### [Provided text]

**********

In comes a second mineral of importance: coltan. Coltan is used for capacitors that are essential for our cellphones and computers, similar to cobalt. But whereas cobalt is found in Katanga in the southern DRC, coltan is found in the east DRC region right next door to Rwanda. And Rwanda is the key player in the world’s smuggling of coltan out of the DRC, to the benefit of the companies buying it.
Rebranding Congolese coltan as Rwandan coltan avoids the bad publicity associated with it by avoiding “conflict mineral” status and allowing companies to claim their new device does not in fact financially fuel war or instability.

**********

### [Information given]

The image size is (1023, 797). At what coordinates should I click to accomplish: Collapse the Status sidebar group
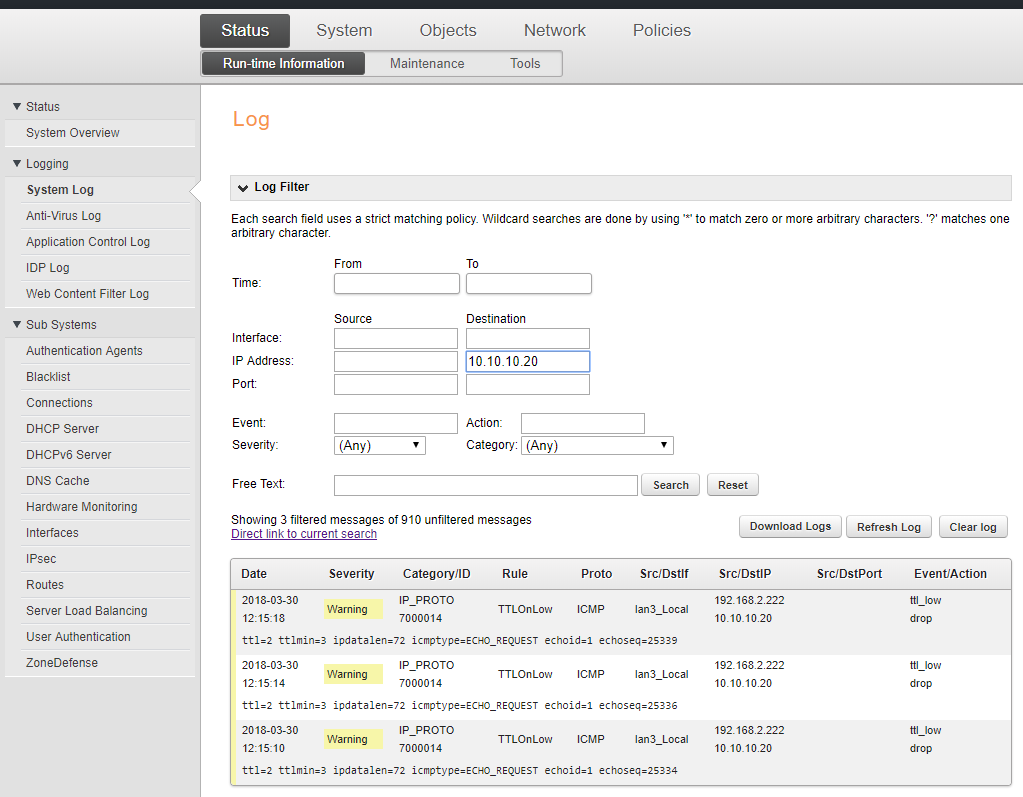(17, 107)
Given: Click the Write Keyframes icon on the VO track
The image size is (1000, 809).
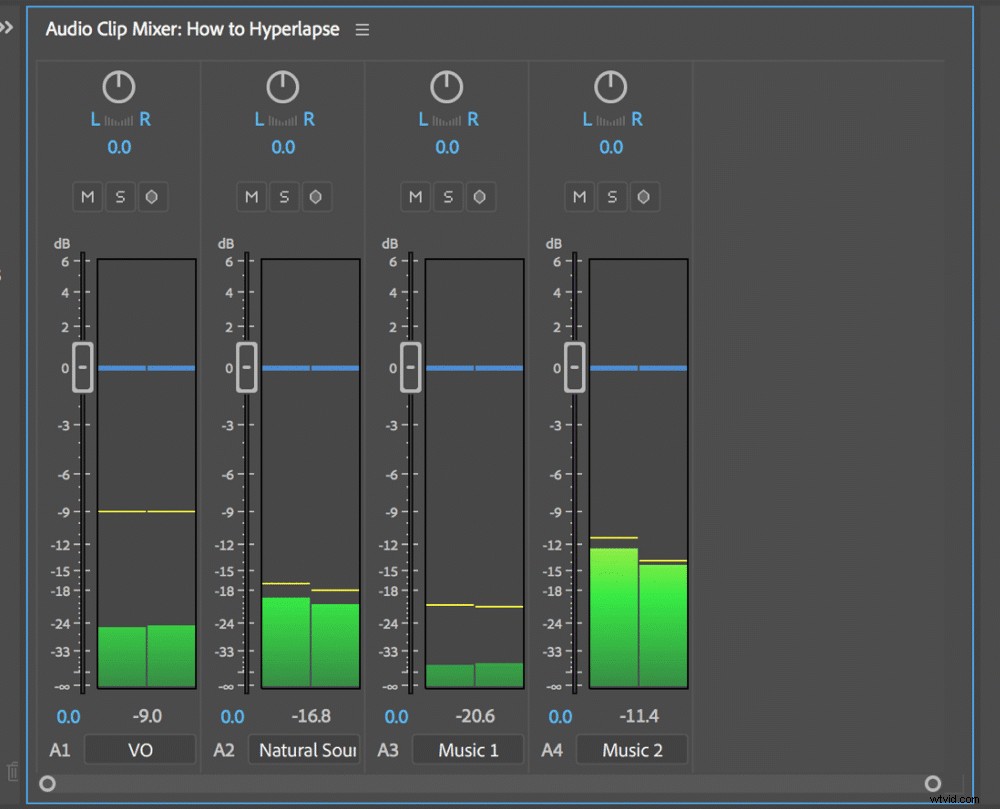Looking at the screenshot, I should [x=152, y=196].
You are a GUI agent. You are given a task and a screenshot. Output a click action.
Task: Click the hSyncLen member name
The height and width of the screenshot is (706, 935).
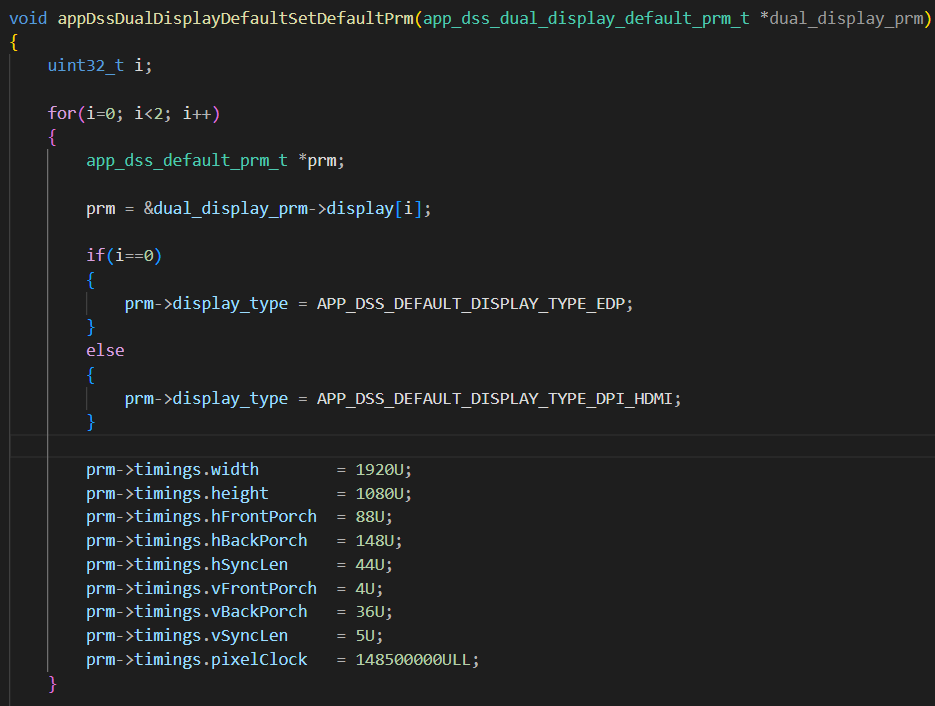click(x=249, y=565)
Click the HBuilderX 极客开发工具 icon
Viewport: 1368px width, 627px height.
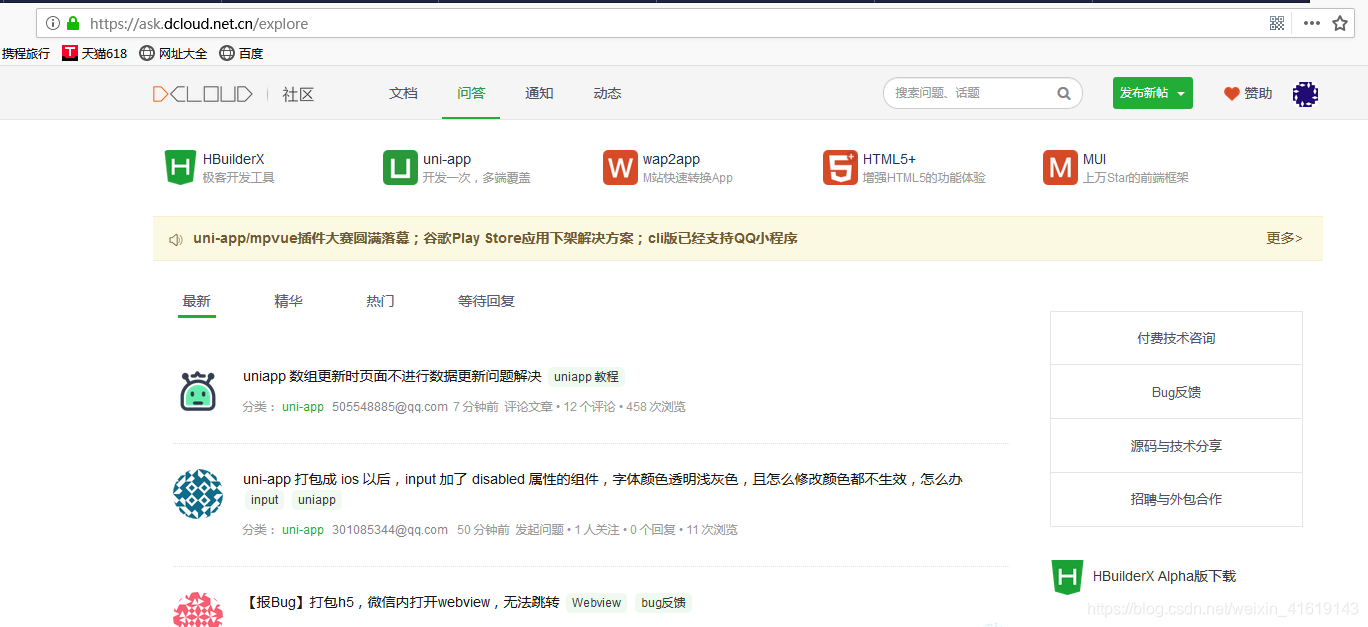pyautogui.click(x=180, y=167)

**********

### [Problem to work on]
According to the passage on coltan, in which part of the DRC is coltan found? The listing can be set aside.

### [Response]
In the east DRC region, right next door to Rwanda.